Text-Bild-Collage auf 108 Tafeln

Die nach Art einer Collage gestaltete Ausstellung YOUNG.YEDI.JOSEF. besteht aus 52 Bild- und 56 Texttafeln. Die Bildtafeln sind in zwölf Stationen und je einem Prolog und Epilog zusammengefasst. Die Dramaturgie entspricht der biblischen Erzählung im 1. und 2. Kapitel des Evangeliums nach Matthäus. Die Bibeltexte sind den Bildern jeweils in Texttafeln beigestellt. Am Ende des 2. Kapitels verlässt die Erzählung die Vorlage und formuliert einen fiktiven biblischen Text. Umrahmt wird die Geschichte vom Bericht der Begegnung des Erzählers mit dem von ihm als Josef identifizierten jungen Mann in Ägypten.


YOUNG.YEDI.JOSEF. als Collage von Bild und Text: Präsentation auf dem 95. Deutschen Katholikentag in Ulm. (Foto: Wohnhaas)

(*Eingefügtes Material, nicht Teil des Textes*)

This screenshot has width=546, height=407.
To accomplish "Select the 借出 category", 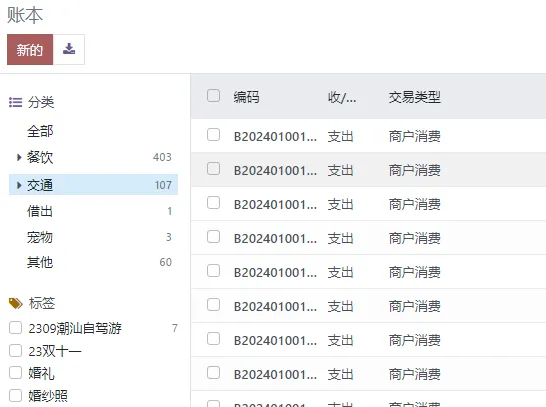I will 40,211.
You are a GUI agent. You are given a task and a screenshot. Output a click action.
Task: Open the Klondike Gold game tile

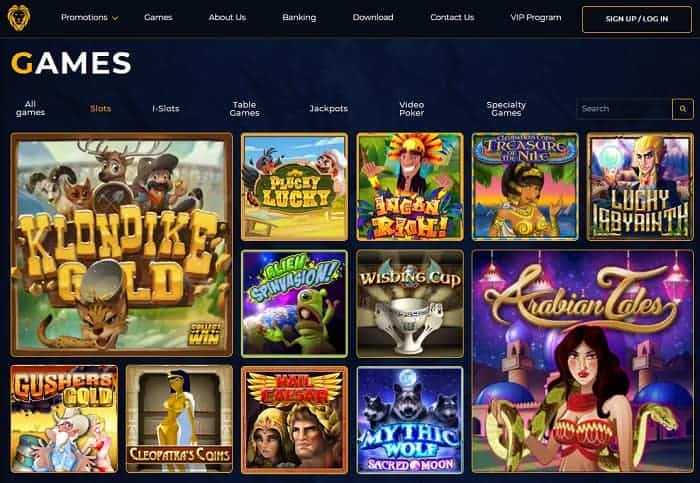pos(121,245)
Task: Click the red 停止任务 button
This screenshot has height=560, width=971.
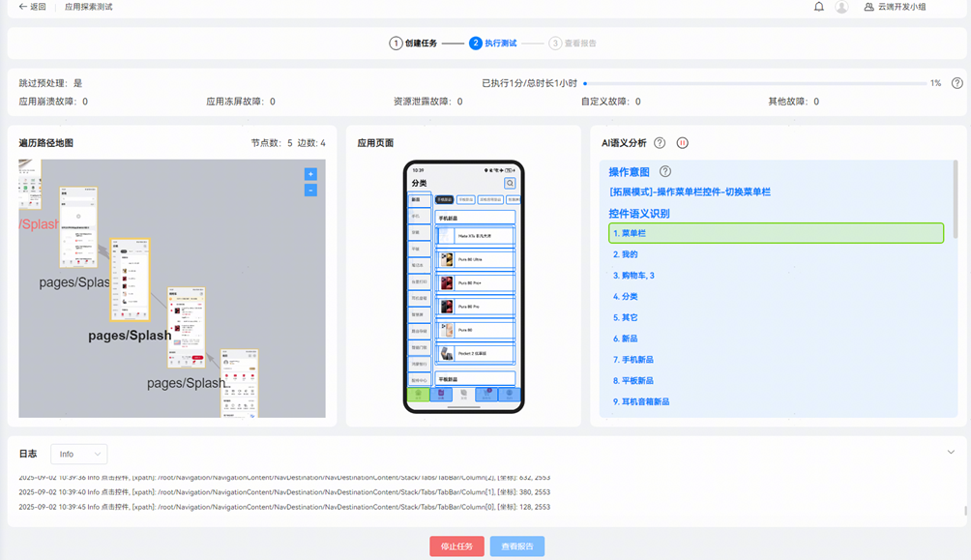Action: 456,546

Die als Leitmotive konzipierten zehn Bildtafeln sind auf das Format DIN A2 vergrößert und werden in 50 x 70 cm großen Rahmen präsentiert. Die übrigen Bildtafeln sind überwiegend in DIN A3-Format in 40 x 50 cm große Rahmen gestellt. Die einzelnen Episoden sind je unterschiedlich gestylt. So sind die Motive der Rahmenerzählung in grau auf blauem Grund in weißen Rahmen gefasst, während etwa die Darstellung von »Josefs Engel« (Episode IX) auf schwarzem Grund in goldenem Rahmen gezeigt wird. Blaue Rahmen mit beigefarbenem Bildgrund sind für die Fotos einer fiktiven Bildagentur »World Wide Pictures – WWP« gewählt. Die Motive der Episode VIII (»Josef schlägt sich durch«), die vom wenig erfreulichen Leben Josefs als Flüchtling künden, sind auf unterschiedlich farbigen Hintergrund gelegt, wobei die Wahl auf gedämpfte Farben fiel.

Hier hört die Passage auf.